Placing an ad in a local newspaper or even on a FSBO website doesn’t come close to offering the level of exposure for your home that the MLS does. And because it’s THE place for property, every real estate agent in town will see your home and show it to their own prospects. No, we may not like paying real estate agents that fat commission, but it’s precisely that fee that creates the financial incentive for agents to sell your home.
An agent is working when you aren’t
If you’ve ever tried selling your home yourself, you know how disruptive it can be. You have to be home to show the home and to field phone calls. You have to hold open house events and spend time putting marketing flyers all over town. Real estate agents handle all of that for you, and best of all, you don’t even have to be around. You’re free to go about the business of living your life while the agent works on getting your home sold.
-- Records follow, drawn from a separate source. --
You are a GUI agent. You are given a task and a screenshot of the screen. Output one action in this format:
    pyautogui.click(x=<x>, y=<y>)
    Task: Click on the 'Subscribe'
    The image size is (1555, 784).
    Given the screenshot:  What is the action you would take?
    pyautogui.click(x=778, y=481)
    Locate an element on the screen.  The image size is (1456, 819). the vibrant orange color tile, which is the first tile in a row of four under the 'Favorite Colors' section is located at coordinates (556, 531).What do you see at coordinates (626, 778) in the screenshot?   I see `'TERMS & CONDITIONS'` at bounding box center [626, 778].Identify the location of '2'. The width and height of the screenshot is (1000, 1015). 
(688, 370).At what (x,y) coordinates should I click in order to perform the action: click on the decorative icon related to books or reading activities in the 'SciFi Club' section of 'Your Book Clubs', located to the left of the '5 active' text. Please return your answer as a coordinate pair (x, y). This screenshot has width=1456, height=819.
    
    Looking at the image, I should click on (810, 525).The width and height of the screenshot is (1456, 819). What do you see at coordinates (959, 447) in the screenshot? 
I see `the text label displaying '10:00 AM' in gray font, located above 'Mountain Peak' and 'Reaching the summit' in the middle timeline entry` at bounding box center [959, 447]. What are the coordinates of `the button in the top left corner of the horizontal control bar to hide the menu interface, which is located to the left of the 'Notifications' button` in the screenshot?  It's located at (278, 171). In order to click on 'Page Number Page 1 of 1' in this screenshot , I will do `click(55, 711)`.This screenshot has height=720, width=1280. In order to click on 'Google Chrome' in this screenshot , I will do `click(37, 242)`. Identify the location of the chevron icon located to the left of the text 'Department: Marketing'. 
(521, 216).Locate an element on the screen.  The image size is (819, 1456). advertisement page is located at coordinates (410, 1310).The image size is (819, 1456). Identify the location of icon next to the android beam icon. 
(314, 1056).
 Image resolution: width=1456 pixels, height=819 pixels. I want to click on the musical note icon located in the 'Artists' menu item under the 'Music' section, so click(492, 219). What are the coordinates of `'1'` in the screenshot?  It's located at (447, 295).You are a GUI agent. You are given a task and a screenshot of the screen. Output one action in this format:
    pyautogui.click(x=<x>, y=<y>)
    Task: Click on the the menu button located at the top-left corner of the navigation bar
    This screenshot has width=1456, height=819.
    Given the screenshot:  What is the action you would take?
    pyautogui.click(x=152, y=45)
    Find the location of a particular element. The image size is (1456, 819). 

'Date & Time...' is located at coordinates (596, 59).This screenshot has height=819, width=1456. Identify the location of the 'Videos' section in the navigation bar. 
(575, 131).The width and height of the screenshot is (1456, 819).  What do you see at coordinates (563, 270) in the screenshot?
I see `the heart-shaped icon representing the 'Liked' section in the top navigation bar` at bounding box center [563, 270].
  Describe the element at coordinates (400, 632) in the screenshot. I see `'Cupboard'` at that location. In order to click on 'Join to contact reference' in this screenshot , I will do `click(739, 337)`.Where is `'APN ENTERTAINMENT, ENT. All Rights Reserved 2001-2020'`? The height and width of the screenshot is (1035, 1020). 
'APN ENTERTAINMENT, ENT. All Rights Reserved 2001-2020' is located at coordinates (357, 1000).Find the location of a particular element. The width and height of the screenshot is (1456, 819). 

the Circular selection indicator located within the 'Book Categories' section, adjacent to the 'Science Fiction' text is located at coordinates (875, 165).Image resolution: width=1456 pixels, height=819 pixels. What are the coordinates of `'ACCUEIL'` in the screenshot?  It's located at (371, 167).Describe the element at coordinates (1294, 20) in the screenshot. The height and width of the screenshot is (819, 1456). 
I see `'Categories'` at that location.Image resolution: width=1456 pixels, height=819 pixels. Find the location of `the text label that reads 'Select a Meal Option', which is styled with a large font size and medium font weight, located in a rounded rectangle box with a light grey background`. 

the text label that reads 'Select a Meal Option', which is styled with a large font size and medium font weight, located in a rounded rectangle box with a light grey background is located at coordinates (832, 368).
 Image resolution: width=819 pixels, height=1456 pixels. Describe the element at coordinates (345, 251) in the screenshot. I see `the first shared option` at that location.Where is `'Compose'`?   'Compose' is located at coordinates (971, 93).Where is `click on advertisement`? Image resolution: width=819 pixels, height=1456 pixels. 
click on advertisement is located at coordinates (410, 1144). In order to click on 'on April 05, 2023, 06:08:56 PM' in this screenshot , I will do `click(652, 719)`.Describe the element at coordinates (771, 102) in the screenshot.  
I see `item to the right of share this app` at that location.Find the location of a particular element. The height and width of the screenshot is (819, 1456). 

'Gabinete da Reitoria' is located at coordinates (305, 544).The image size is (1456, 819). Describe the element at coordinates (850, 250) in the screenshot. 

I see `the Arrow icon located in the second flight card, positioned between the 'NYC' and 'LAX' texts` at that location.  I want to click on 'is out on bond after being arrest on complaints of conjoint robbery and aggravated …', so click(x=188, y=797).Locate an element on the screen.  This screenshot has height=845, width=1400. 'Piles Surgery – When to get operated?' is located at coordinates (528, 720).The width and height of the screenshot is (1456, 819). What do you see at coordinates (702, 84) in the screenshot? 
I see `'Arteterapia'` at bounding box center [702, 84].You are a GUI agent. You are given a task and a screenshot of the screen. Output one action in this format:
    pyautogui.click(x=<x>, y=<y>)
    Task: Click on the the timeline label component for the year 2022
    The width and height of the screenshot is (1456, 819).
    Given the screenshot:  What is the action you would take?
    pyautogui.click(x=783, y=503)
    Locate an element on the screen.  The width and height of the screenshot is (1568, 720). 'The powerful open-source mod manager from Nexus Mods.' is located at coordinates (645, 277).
Agents have the tools and the connections
Let’s say you’re selling your home yourself, and you finally get a buyer—what do you do next?
A real estate agent knows exactly what to do. She’ll set up a written offer, collect an upfront deposit, handle the negotiations, send the buyers to a reputable mortgage lender, then set up the closing with a title company or attorney. You’ll have no stress while this is happening. In fact, it’s often when an offer comes in that you’ll most appreciate having an agent.
An agent is only paid if they can sell your home
Getting back to that commission that we all hate so much…you only pay it if the agent sells your house. If not, you’ve lost nothing. And chances are that an agent, and by extension, the real estate community, will sell your home for more than you will trying to sell it on your own. Traffic from the MLS and the financial incentive that commissions create have a way of making that happen.
Use a discount agent—sometimes
If you don’t like the idea of paying a full commission agent, you can opt for a discount agent. They may charge only 4-5% (or even less), which will save you a few thousand at closing. And it will accomplish the single most important element agencies provide, which is to get your property listed on the MLS.
Just be aware that discount agents come with limitations. The reduced fee may be only for the MLS listing and nothing else. You may need to market and show your property when a prospective buyer comes along, and you may also find yourself doing more of the business side of the transaction than you’re comfortable with.
It may seem like a big advantage to save a real estate commission by selling your home yourself. But if you consider all the advantages and agent brings to the table, you might think otherwise. Paying someone 6-7% to sell your home may seem like a good deal. And heck, if they can’t sell it you don’t have to pay anyone.
Have you ever tried to sell your home yourself? Would you recommend it, or would you advise using an agent?